Barley breakthrough solves beer flavour debate, say Norwich scientists
PUBLISHED: 16:56 29 November 2017 | UPDATED: 17:04 29 November 2017
Brewers have always known that the taste of their beer relies on their choice of malt, hops and yeast – but now Norwich scientists have finally proved the variety of barley has a big influence on flavour too.
Until now it was a widely-held belief that it was only the way barley is malted, rather than the barley grain itself, which contributed to the taste and aroma of beer.
But many brewers insisted that certain barley varieties did affect the flavour – and they have been proven correct following a five-year study involving The Sainsbury Laboratory at the Norwich Research Park, along with partners in the USA.
Group leader Dr Matthew Moscou said: “It has always been very clear that hops and yeast will have a big impact on the flavour you get from the beer, but there was always this question of whether the variety of barley really mattered.
“The malting process directly impacts the wider profiles of flavour – how you get a pale ale, lager, or a porter – but what this study shows is that subtle flavour profile of the barley variety selected carries through that process.”
“Everything before has been anecdotal, but this study is the foot in the door to say there is actually something there.

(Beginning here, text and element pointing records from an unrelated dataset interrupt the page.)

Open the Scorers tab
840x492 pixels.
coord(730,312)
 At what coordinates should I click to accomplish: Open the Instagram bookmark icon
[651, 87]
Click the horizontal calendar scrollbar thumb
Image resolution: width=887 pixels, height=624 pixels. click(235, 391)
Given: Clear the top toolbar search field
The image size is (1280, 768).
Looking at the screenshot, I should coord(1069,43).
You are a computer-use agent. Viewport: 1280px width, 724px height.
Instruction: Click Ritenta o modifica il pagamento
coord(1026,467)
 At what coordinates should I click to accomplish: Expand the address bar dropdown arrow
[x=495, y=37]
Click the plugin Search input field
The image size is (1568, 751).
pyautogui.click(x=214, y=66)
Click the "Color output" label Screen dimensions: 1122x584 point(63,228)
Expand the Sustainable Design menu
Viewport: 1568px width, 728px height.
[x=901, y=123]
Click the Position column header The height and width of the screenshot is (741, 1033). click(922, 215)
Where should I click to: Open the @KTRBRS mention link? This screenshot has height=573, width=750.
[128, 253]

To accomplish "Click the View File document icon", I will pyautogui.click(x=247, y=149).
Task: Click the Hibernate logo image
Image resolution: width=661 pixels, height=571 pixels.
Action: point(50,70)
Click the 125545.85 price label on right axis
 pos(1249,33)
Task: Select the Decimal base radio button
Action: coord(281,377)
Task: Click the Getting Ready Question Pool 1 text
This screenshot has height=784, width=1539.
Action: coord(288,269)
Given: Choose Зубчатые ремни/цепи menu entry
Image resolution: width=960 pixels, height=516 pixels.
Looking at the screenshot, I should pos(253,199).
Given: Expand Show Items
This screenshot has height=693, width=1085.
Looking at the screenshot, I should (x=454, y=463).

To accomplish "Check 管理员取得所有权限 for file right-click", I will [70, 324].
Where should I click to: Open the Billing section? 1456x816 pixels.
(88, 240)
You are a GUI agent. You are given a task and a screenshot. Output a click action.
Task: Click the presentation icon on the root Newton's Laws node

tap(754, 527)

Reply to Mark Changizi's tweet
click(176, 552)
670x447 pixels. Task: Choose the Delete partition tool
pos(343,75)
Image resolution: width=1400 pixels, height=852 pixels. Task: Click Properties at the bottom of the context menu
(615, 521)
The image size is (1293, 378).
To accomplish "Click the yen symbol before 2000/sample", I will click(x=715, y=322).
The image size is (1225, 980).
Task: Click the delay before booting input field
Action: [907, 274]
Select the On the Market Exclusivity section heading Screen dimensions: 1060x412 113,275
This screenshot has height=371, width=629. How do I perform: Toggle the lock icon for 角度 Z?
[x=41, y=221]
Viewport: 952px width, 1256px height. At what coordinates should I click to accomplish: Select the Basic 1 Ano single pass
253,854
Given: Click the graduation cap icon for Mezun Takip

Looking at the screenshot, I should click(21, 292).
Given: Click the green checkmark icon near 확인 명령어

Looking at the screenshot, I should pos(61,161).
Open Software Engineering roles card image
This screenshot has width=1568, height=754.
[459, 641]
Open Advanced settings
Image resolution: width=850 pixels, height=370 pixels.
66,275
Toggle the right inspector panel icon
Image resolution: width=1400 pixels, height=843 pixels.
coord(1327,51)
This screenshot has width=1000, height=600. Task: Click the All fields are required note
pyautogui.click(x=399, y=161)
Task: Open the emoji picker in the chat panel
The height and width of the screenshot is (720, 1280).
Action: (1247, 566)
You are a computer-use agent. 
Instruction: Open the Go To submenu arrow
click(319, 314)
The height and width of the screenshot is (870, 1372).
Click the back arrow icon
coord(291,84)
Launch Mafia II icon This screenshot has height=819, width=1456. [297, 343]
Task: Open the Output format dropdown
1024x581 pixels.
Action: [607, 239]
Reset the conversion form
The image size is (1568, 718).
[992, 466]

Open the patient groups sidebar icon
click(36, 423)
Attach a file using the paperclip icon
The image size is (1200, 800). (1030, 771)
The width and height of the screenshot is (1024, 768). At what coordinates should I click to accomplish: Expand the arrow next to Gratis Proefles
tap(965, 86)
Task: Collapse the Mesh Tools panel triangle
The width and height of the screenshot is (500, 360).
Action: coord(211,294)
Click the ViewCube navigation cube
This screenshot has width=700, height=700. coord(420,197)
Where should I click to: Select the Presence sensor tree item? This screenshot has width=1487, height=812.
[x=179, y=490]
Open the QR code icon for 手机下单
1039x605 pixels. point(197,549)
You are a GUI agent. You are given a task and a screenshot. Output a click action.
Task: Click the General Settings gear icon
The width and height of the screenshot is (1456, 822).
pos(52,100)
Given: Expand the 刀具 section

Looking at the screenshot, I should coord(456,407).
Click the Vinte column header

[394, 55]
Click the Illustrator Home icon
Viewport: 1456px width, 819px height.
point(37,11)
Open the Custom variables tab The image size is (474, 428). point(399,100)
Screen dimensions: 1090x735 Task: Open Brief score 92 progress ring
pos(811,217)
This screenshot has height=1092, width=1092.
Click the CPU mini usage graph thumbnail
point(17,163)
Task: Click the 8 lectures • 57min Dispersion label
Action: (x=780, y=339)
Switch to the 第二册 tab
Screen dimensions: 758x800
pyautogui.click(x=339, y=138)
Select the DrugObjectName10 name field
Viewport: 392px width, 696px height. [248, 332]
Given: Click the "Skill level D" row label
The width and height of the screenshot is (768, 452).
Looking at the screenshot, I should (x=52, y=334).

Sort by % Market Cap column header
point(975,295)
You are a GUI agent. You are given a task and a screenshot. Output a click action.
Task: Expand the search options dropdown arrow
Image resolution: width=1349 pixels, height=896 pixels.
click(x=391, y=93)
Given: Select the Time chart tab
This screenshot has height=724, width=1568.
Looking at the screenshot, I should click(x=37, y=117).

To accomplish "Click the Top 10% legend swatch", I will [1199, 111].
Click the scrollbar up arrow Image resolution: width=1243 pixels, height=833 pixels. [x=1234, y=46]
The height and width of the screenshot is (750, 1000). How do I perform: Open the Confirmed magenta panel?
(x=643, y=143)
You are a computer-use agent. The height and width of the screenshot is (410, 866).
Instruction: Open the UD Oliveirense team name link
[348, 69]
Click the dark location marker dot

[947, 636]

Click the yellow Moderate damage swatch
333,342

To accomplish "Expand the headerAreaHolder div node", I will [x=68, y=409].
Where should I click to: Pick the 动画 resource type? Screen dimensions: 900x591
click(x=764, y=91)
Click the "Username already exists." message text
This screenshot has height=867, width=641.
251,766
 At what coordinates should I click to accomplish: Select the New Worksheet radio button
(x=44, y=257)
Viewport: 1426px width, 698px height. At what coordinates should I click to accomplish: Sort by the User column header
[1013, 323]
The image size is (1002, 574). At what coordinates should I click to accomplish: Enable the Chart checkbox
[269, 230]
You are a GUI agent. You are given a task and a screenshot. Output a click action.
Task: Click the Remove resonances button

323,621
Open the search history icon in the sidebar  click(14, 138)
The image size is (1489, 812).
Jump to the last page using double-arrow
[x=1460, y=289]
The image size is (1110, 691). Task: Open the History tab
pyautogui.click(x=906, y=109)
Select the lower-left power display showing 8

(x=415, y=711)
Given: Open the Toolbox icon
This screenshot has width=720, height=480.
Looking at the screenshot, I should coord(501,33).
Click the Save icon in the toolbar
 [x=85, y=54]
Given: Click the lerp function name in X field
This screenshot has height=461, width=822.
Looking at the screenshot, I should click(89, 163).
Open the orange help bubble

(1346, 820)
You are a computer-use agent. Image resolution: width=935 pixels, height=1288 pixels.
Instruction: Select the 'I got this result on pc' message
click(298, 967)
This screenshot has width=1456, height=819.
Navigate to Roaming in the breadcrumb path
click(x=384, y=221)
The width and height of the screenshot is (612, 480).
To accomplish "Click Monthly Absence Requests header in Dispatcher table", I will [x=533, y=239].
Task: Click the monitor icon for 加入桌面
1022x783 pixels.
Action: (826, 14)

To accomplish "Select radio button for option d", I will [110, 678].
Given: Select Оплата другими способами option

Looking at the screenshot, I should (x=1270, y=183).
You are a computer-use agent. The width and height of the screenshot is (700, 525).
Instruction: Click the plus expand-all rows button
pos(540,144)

Now what we want to do is identify the genes which contribute to the flavour, and look at what kind of flavour profiles we can bring into modern barley breeding.”
Researchers cross-bred two types of barley, Full Pint from the US and Golden Promise from the UK, creating more than 200 lines which were harvested, micro-malted and scientifically micro-brewed into about 150 beers.
The beer was subjected to blind taste tests by a trained panel of about 20 people with sensitive palates employed by the brewing industry, who could detect the subtle variations between beers whose only variation was the type of barley.
Dr Moscou said while the taste of darker beers like porters were less affected by the barley choice, in lighter beers like pale ales the barley variety could influence the flavour by 10-20pc.
To test the hypothesis that environmental and climate factors – known in the wine industry as “terroir” – affected barley flavour, the researchers also grew crops across three sites in Oregon, USA.
DNA analysis showed genes in varieties associated with flavour and genes associated with malting suitability were in separate parts of the barley genome. The study found that the genetic effect was larger than the environment.
“I was amazed at what we found,” said Dr Moscou. “I am a geneticist, so if I cannot trace something to somewhere in the genome then I question whether we are testing something that has a real effect.
“This study has shown that the flavour profile has little to do with the malting characteristics. That’s important because it says you can breed barley for malting – but you won’t necessarily be breeding for flavour.”
The study findings concluded that: “Barley varieties make different contributions to beer flavour, growing environment can have an effect, variety flavour contributions have a genetic basis and variety contributions to beer flavour develop during malting.”
Brewer David Holliday, who runs The Norfolk Brewhouse in Hindringham, near Fakenham, said: “I think this is a great endorsement of what is the key ingredient in any beer. Everyone knows the yeast and hops have a distinctive effect, but it is nice to have found that barley is no longer the poor relation.
“It is something I have always known in my heart, and to have it proven scientifically is very nice. We are a big advocate of Maris Otter barley, and this justifies our belief in our product.”